When the disks of gas and dust that surround young stars are misaligned, a phenomenon predicted by models - known as "disk tearing" - does appear to occur, according to a new observational study of a young triple-star system located in the constellation of Orion. The study provides evidence for this process, which could give rise to planetary systems with widely dispersed planets on oblique or retrograde orbits, the authors say. In our Solar System, the eight known planets formed in a circumstellar disk of dust and gas that is flat. While misaligned disks have been observed previously, it has not been possible to directly link their structure to disk-tearing effects. Stefan Kraus and colleagues observed the GW Orionis system's disk and monitored the orbital motion of its stars over 11 years using several near-infrared and submillimeter telescopes. By combining the techniques of interferometry and polarimetry, the authors identified the system's misaligned inner ring and imaged the shadow that it casts on the rest of the disk.

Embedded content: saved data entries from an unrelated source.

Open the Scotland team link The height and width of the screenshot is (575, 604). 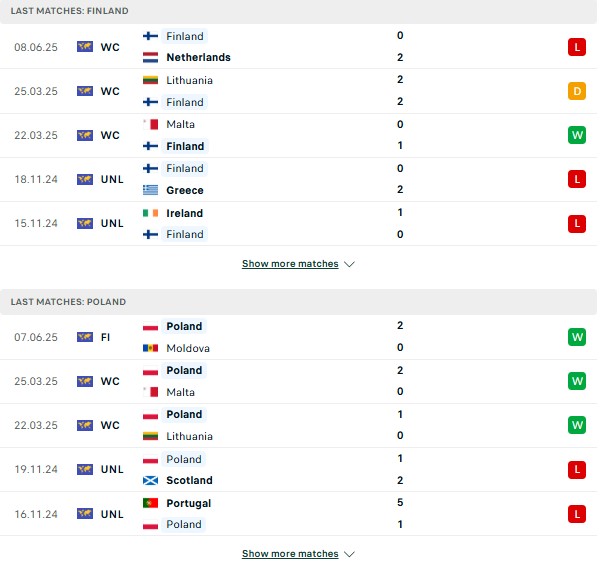[189, 480]
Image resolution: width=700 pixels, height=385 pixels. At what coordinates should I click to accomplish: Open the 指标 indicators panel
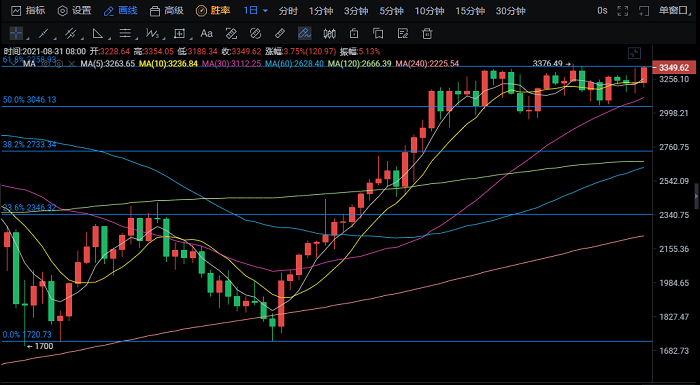coord(28,10)
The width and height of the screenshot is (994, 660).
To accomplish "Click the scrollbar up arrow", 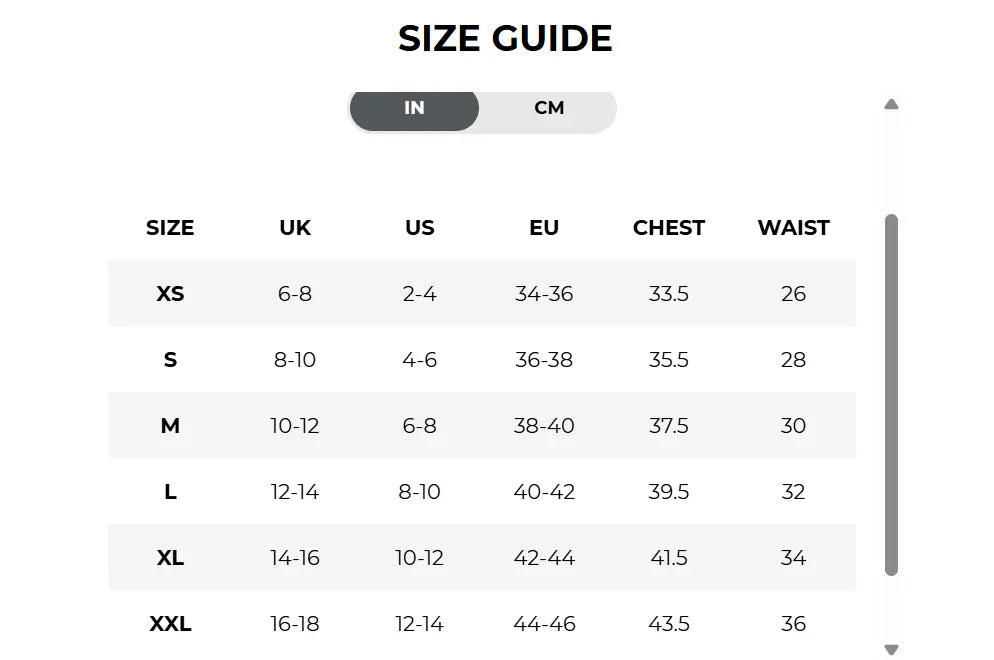I will (891, 105).
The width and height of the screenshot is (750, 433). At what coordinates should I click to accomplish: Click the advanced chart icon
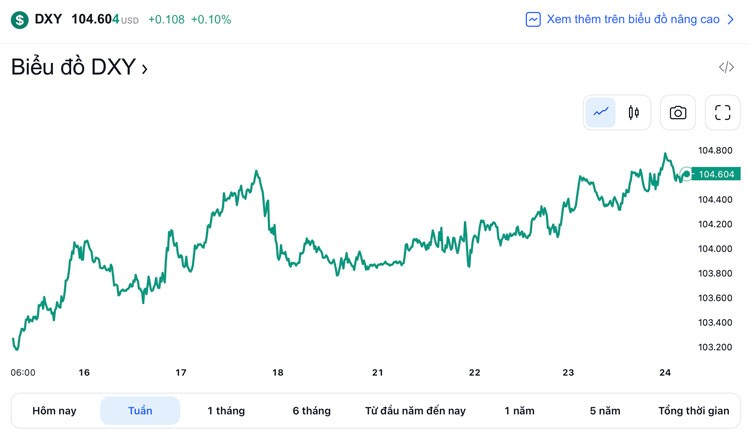tap(533, 19)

From this, Kraus et al. developed a three-dimensional model and simulation of the system, which reproduces the eccentric inner ring and a strongly warped intermediate region of the disk. The results show that disk tearing is responsible for the highly deformed disk and misaligned rings that precess around the system's inner trinary star. By transporting material out of the disk plane, they say, the disk-tearing effect could provide a mechanism for forming planets on oblique or retrograde orbits.